What this task involves:
Nothing below is to be printed except the lines between the line holding "This screenshot has width=1479, height=541." and the line holding "Sort by the", inclusive, each exactly as it appears.

---------- Data shown

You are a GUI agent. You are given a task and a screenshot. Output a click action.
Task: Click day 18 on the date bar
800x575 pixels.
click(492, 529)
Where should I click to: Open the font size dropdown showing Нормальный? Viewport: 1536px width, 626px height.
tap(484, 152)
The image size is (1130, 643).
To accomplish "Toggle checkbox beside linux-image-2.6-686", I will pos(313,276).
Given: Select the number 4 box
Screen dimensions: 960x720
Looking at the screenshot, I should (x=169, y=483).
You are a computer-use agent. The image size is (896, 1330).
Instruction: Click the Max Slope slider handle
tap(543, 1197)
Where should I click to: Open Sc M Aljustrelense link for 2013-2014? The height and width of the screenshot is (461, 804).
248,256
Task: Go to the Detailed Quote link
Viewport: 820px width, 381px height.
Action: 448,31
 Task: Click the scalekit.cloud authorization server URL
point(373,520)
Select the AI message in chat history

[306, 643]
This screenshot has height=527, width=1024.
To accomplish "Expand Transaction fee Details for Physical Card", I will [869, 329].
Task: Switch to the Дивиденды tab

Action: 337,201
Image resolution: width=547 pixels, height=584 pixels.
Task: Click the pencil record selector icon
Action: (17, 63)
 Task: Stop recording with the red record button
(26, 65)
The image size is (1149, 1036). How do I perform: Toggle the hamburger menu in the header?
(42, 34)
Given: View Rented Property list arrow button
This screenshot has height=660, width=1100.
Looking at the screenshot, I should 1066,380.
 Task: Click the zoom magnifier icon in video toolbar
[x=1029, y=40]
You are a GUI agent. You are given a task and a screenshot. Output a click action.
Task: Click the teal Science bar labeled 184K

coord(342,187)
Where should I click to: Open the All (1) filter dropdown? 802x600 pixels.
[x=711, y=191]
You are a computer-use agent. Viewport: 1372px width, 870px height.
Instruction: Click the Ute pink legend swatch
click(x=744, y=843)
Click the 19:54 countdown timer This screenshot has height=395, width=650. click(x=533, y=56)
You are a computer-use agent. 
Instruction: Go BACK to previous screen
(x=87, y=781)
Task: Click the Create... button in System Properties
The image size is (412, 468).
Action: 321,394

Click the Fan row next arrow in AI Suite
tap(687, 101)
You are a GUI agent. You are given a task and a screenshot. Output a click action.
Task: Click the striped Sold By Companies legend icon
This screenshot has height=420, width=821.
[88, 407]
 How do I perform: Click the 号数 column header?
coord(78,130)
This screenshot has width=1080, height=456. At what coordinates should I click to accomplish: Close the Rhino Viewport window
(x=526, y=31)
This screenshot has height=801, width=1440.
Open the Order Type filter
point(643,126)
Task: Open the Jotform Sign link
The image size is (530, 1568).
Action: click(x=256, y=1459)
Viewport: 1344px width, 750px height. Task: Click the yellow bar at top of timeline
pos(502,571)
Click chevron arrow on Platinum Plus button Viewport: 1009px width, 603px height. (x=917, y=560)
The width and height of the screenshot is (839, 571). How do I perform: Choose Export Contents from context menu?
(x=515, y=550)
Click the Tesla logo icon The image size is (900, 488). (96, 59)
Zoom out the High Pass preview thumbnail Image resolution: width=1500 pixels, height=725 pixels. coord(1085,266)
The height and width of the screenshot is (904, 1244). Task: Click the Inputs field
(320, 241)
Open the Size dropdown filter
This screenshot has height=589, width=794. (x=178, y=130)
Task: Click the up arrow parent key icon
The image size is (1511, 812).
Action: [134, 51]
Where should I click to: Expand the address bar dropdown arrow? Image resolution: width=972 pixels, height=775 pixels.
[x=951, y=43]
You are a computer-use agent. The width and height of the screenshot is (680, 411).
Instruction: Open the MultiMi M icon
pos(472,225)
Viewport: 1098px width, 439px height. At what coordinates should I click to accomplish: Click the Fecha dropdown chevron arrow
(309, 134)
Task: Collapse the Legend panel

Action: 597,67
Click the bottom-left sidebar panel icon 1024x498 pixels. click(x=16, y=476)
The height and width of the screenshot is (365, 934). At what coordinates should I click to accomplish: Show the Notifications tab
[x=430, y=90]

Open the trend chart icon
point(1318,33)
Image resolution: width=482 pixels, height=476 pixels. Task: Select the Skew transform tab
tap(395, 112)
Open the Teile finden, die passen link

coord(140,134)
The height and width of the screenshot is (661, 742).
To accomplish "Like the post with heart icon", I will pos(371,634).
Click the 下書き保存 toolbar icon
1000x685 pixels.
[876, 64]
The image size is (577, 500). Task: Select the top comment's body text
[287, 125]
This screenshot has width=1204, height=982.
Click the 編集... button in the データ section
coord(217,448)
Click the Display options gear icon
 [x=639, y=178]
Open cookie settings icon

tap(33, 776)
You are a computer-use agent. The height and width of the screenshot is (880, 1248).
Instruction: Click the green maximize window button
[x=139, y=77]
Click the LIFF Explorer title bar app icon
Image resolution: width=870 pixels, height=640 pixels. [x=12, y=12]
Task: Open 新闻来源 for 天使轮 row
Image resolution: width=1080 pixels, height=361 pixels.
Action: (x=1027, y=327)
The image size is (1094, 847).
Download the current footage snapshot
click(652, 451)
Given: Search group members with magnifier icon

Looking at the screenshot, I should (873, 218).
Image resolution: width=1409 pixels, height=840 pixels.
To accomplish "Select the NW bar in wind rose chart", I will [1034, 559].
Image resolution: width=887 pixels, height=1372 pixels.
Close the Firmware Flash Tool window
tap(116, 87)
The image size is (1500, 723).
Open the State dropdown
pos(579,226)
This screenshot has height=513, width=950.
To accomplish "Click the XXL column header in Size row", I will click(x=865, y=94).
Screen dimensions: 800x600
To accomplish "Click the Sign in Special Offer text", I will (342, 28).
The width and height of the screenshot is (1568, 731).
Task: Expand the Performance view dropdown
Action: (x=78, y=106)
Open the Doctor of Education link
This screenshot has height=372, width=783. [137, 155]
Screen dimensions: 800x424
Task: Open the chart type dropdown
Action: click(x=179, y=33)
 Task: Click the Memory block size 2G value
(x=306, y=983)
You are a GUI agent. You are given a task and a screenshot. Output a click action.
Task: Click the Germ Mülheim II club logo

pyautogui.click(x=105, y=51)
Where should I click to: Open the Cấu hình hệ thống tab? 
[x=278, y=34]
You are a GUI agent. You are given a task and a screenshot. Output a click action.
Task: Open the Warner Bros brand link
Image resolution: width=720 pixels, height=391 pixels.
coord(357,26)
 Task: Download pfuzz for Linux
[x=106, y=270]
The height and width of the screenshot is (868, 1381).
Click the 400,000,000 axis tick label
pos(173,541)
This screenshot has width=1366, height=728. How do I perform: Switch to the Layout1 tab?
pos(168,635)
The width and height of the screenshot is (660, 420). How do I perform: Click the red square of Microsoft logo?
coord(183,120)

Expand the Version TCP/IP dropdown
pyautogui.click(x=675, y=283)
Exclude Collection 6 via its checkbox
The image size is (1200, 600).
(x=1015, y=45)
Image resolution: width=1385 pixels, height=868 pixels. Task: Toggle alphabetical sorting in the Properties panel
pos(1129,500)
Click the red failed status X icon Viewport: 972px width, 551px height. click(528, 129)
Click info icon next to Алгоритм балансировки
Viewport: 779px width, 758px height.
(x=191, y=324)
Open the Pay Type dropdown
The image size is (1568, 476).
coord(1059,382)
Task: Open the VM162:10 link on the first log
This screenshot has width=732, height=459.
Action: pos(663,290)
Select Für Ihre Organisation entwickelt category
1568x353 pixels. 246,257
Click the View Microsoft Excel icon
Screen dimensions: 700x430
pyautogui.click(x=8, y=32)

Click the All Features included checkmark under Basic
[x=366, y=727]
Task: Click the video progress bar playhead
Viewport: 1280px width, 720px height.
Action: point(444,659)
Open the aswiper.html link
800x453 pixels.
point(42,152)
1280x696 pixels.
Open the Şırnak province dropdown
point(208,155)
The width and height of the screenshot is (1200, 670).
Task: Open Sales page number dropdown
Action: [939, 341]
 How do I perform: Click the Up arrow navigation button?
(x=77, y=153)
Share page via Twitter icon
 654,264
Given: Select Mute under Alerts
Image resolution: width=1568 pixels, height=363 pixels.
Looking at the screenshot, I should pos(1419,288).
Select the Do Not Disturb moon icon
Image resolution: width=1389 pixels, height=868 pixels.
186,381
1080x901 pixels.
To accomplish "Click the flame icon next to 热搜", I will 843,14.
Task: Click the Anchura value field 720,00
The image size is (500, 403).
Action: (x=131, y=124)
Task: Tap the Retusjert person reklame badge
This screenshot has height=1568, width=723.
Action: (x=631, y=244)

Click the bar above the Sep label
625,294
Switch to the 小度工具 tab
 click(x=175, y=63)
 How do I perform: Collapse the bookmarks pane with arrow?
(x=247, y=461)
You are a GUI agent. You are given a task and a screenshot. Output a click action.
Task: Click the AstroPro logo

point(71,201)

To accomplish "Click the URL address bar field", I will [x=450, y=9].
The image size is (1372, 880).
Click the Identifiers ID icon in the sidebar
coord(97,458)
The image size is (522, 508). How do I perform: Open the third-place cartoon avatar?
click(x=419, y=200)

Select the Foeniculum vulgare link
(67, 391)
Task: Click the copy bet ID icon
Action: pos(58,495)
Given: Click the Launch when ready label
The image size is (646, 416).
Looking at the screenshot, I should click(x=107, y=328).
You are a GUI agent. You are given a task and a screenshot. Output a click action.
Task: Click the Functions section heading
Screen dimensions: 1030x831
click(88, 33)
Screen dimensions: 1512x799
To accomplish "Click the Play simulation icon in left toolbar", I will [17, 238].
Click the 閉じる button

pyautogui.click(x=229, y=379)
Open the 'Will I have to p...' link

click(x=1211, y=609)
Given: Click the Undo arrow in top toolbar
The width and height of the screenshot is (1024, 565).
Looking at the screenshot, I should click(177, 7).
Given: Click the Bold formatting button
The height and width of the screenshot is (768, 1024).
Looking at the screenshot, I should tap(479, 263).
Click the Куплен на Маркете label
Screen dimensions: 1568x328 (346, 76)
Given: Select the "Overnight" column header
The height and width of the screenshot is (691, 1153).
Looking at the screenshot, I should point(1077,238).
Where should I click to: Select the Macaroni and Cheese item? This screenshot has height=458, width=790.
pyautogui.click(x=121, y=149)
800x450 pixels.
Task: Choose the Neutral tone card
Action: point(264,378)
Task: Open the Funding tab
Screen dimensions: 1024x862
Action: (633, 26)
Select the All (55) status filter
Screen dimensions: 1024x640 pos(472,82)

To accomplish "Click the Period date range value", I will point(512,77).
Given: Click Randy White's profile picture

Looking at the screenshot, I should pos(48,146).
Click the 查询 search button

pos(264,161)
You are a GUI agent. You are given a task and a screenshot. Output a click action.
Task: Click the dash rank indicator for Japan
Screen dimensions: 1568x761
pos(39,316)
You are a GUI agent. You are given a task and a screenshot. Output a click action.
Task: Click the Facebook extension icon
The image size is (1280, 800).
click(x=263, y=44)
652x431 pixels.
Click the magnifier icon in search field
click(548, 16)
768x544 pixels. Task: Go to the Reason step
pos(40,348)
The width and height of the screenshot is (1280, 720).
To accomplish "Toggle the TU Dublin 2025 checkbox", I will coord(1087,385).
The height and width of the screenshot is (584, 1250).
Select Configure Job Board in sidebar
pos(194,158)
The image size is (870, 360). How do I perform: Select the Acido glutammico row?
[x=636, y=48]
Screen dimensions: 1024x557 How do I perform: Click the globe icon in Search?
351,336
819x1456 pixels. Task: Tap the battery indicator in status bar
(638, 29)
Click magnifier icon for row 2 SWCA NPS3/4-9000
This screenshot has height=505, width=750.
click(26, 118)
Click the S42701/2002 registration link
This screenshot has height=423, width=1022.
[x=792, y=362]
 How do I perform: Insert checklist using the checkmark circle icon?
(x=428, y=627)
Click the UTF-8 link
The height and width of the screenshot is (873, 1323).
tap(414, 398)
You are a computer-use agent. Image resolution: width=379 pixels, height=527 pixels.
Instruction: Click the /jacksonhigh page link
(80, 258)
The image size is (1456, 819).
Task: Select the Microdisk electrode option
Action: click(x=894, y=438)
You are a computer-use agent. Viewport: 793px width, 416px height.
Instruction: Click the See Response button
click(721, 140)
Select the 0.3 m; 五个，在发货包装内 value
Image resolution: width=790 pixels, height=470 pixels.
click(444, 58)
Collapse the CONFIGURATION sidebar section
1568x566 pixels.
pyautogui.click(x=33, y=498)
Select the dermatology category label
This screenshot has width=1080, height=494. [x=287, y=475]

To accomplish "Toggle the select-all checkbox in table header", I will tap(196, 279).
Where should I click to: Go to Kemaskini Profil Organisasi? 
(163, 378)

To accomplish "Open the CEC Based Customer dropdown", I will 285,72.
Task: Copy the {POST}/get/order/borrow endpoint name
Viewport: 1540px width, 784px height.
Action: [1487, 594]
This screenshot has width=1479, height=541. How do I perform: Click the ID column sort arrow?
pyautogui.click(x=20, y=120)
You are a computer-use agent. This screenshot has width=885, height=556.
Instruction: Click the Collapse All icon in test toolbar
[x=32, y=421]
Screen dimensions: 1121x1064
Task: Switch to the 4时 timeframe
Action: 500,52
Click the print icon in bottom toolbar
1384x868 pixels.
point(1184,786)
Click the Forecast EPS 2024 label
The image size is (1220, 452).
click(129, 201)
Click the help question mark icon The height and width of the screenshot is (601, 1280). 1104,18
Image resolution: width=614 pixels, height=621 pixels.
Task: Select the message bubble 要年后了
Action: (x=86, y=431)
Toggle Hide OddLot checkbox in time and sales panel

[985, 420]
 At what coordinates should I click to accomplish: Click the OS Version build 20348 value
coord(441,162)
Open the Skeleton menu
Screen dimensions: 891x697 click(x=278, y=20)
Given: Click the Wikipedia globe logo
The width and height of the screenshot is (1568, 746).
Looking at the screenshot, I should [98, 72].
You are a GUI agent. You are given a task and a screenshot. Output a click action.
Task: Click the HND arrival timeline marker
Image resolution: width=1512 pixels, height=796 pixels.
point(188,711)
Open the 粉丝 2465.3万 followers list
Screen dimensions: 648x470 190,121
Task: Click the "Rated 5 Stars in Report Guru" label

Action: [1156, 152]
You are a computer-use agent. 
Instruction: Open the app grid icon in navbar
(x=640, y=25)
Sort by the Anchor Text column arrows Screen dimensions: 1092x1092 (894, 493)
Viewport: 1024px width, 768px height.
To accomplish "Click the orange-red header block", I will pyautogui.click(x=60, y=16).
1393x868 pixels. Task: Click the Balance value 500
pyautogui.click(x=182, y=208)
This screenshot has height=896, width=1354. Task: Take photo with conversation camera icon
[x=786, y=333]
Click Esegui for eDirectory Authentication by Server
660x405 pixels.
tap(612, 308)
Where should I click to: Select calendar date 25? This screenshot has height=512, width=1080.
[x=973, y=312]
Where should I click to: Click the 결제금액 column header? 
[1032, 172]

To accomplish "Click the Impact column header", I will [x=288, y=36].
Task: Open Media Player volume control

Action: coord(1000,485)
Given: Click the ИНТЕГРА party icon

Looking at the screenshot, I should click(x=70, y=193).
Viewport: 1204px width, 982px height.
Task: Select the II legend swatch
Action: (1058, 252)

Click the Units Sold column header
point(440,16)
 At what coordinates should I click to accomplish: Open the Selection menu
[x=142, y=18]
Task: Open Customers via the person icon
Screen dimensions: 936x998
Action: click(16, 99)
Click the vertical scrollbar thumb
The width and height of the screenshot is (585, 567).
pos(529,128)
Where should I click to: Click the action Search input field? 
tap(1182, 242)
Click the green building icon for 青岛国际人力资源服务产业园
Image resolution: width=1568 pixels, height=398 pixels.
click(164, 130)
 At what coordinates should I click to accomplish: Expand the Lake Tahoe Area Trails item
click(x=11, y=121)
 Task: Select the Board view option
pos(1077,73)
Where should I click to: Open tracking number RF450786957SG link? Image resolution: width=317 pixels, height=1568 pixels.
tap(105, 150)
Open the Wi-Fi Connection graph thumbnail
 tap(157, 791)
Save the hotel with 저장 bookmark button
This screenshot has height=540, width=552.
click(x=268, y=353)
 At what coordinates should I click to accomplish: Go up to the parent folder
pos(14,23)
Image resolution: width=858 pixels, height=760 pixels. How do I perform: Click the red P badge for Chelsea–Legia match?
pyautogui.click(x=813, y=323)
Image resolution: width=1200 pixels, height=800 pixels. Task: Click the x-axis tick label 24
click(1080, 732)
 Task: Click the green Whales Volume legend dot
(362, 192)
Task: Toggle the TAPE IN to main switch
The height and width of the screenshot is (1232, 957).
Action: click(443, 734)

--------------------

Solved exercise:
This screenshot has width=1479, height=541. How do I perform: Click the ID column sort arrow?
pyautogui.click(x=20, y=120)
You are a computer-use agent. This screenshot has width=885, height=556.
Instruction: Click the Collapse All icon in test toolbar
[x=32, y=421]
Screen dimensions: 1121x1064
Task: Switch to the 4时 timeframe
Action: 500,52
Click the print icon in bottom toolbar
1384x868 pixels.
point(1184,786)
Click the Forecast EPS 2024 label
The image size is (1220, 452).
click(129, 201)
Click the help question mark icon The height and width of the screenshot is (601, 1280). 1104,18
Image resolution: width=614 pixels, height=621 pixels.
Task: Select the message bubble 要年后了
Action: (x=86, y=431)
Toggle Hide OddLot checkbox in time and sales panel

[985, 420]
 At what coordinates should I click to accomplish: Click the OS Version build 20348 value
coord(441,162)
Open the Skeleton menu
Screen dimensions: 891x697 click(x=278, y=20)
Given: Click the Wikipedia globe logo
The width and height of the screenshot is (1568, 746).
Looking at the screenshot, I should [98, 72].
You are a GUI agent. You are given a task and a screenshot. Output a click action.
Task: Click the HND arrival timeline marker
Image resolution: width=1512 pixels, height=796 pixels.
point(188,711)
Open the 粉丝 2465.3万 followers list
Screen dimensions: 648x470 190,121
Task: Click the "Rated 5 Stars in Report Guru" label

Action: [1156, 152]
You are a computer-use agent. 
Instruction: Open the app grid icon in navbar
(x=640, y=25)
Sort by the Anchor Text column arrows Screen dimensions: 1092x1092 (894, 493)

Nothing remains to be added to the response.